La cueva del descrédito
Cuando los corruptos hacen las leyes
La dictadura dominicana quedó sin verdad. Nunca se investigaron a fondo sus crímenes ni se establecieron responsabilidades. En lugar de trazar una línea moral que separara la memoria del olvido, el país rehabilitó a verdugos y cómplices con una facilidad que todavía sorprende. Esa indulgencia, muy lejos de inocua, fertilizó la impunidad que hoy se cosecha a diario.
Para entender el presente y pronosticar el futuro, preciso es estudiar el pasado. El resultado salta a la vista. Salvo las excepciones de rigor, muchas o pocas, basta repasar la matrícula del Senado y la Cámara de Diputados para entender por qué la corrupción se ha vuelto parte del paisaje.

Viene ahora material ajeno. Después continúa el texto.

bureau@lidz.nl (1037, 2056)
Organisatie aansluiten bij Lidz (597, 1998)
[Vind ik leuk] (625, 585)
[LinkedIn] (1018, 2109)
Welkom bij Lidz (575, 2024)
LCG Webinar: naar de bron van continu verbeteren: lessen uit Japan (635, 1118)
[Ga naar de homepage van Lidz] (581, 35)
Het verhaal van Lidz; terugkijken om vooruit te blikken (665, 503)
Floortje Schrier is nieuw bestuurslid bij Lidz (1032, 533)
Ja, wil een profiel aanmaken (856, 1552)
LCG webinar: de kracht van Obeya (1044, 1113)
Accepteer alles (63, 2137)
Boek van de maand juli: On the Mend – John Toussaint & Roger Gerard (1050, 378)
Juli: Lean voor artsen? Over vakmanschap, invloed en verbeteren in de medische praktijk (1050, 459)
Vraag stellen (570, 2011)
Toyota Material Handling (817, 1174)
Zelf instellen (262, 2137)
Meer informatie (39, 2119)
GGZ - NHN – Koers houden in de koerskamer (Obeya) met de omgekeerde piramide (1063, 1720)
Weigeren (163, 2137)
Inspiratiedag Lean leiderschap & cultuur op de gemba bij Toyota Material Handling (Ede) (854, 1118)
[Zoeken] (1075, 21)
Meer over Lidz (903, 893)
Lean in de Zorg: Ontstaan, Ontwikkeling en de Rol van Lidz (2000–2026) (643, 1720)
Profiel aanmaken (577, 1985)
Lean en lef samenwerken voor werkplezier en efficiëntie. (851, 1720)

No hace falta un doctorado en ciencias sociales, solo abrir los ojos. Condenados por corrupción han accedido al Congreso como si nada; riferos se disfrazan de empresarios honorables; narcos se camuflan de legisladores. La casa que debería ser guía de la nación se ha transformado en vitrina del descrédito.
El Poder Legislativo es, en teoría, el espacio donde se forjan las normas que organizan la vida en común. Debería inspirar respeto y buena ciudadanía. Pero lo que exhibe es la coartada moral de quienes deberían estar rindiendo cuentas, no levantando la mano para aprobar leyes. Donde tendría que imponerse la sanción social florece la complicidad. Donde debería nacer la sanción punitiva, reina el acomodo.
La democracia se degrada de muchas maneras. No solo con golpes de Estado, también con el goteo lento de la desvergüenza. Un Congreso con farsantes —pero de bolsillos largos— convierte la representación en caricatura.
Esos congresistas bajo sospecha que hablan en nombre del pueblo es la mejor prueba de que una máscara política no esconde virtud republicana. Lo que detiene es el hedor persistente de la corrupción.